Optimization of Computations Used in Information Theory Applied to Base Pair Analysis

Author/Creator ORCID

Date

2011

Department

Program

Citation of Original Publication

Rights

This item is likely protected under Title 17 of the U.S. Copyright Law. Unless on a Creative Commons license, for uses protected by Copyright Law, contact the copyright holder or the author.

Abstract

Information theory is used in biology as an approach to analyzing and discovering enzyme binding sites in DNA. By using entropy, a measure of uncertainty, to analyze samples, information can be gained to make predictions more certain, or less uncertain. Information is gained by measuring how uncertain we expect to be at a site and deduct the uncertainty from observing the site. To get the desired accuracy needed for these predictions, one has to do costly computations. When there are hundreds of samples, values can be approximated sufficiently accurately. When there are very few samples, values can be calculated by exhaustive enumeration. In the intermediate range, however, it’s not clear that the existing approximations are optimal and the original method of exhaustive enumeration is very costly with regards to time and memory. The better these predictions are the better biologists can predict where enzymes will bind when performing expensive wet lab experiments. By predicting where the enzymes bind, they are predicting what function the protein will take. This work develops an algorithm for the intermediate range of sample sizes that is much faster and uses less memory in the process than the original method. The original naive computation is of exponential time complexity with respect to the number of samples.
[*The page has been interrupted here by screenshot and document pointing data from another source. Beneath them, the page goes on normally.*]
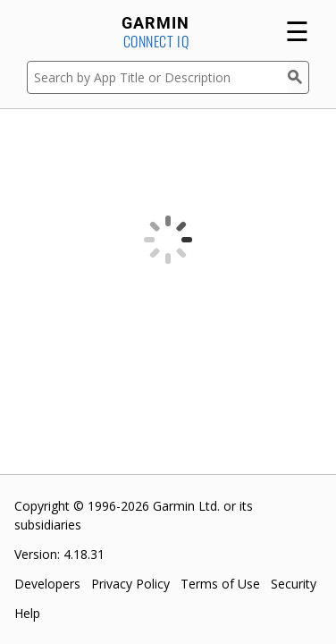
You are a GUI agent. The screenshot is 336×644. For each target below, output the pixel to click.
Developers (47, 583)
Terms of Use (220, 583)
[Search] (298, 77)
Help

The new algorithm uses number theory to reduce the time complexity to cubic and further simplify the computation by using assumptions from biology. This is a substantial speedup in all ranges of sample sizes, born out by comparing Python, MATLAB, and serial C code. Computational experiments that parallelize the studies using the Intel Concurrent Collections (CnC) programming paradigm moreover show that tools from parallel computing can be useful to make larger parameter studies feasible in reasonable time.